The nurse is preparing to administer acetaminophen (Tylenol) to a client diagnosed with a stroke who is complaining of a headache. Which intervention should the nurse implement first?
- A. Administer the medication in pudding.
- B. Check the client's armband.
- C. Crush the tablet and dissolve in juice.
- D. Have the client sip some water.
Correct Answer: B
Rationale: Checking the armband (B) ensures patient safety before medication administration. Pudding (A), crushing (C), or sipping water (D) follow identity confirmation.
The nurse is caring for several clients on a medical unit. Which client should the nurse assess first?
- A. The client with ALS who is refusing to turn every two (2) hours.
- B. The client with abdominal pain who is complaining of nausea.
- C. The client with pneumonia who has a pulse oximeter reading of 90%.
- D. The client who is complaining about not receiving any pain medication.
Correct Answer: C
Rationale: A pulse oximetry of 90% (C) indicates hypoxemia, requiring immediate assessment to prevent respiratory compromise. Refusing turning (A), nausea (B), and pain complaints (D) are less urgent.
The public health nurse is discussing St. Louis encephalitis with a group in the community. Which instruction should the nurse provide to help prevent an outbreak?
- A. Yearly vaccinations for the disease.
- B. Advise that the city should spray for mosquitoes.
- C. The use of gloves when gardening.
- D. Not going out at night.
Correct Answer: B
Rationale: St. Louis encephalitis is mosquito-borne. Mosquito spraying (B) reduces vector populations. No vaccine exists (A), gloves (C) are irrelevant, and night avoidance (D) is less effective.
The client is prescribed phenytoin (Dilantin), an anticonvulsant, for a seizure disorder. Which statement indicates the client understands the discharge teaching concerning this medication?
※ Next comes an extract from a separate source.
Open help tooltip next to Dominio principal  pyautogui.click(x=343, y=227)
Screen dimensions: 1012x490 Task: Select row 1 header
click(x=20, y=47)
- A. I will brush my teeth after every meal.'
- B. I will check my Dilantin level daily.'
- C. My urine will turn orange while on Dilantin.'
- D. I won’t have any seizures while on this medication.'
Correct Answer: A
Rationale: Phenytoin can cause gingival hyperplasia, so good oral hygiene (A) is essential and indicates understanding. Dilantin levels (B) are checked periodically by providers, not daily. Urine color change (C) is not typical, and seizures may still occur (D) if not fully controlled.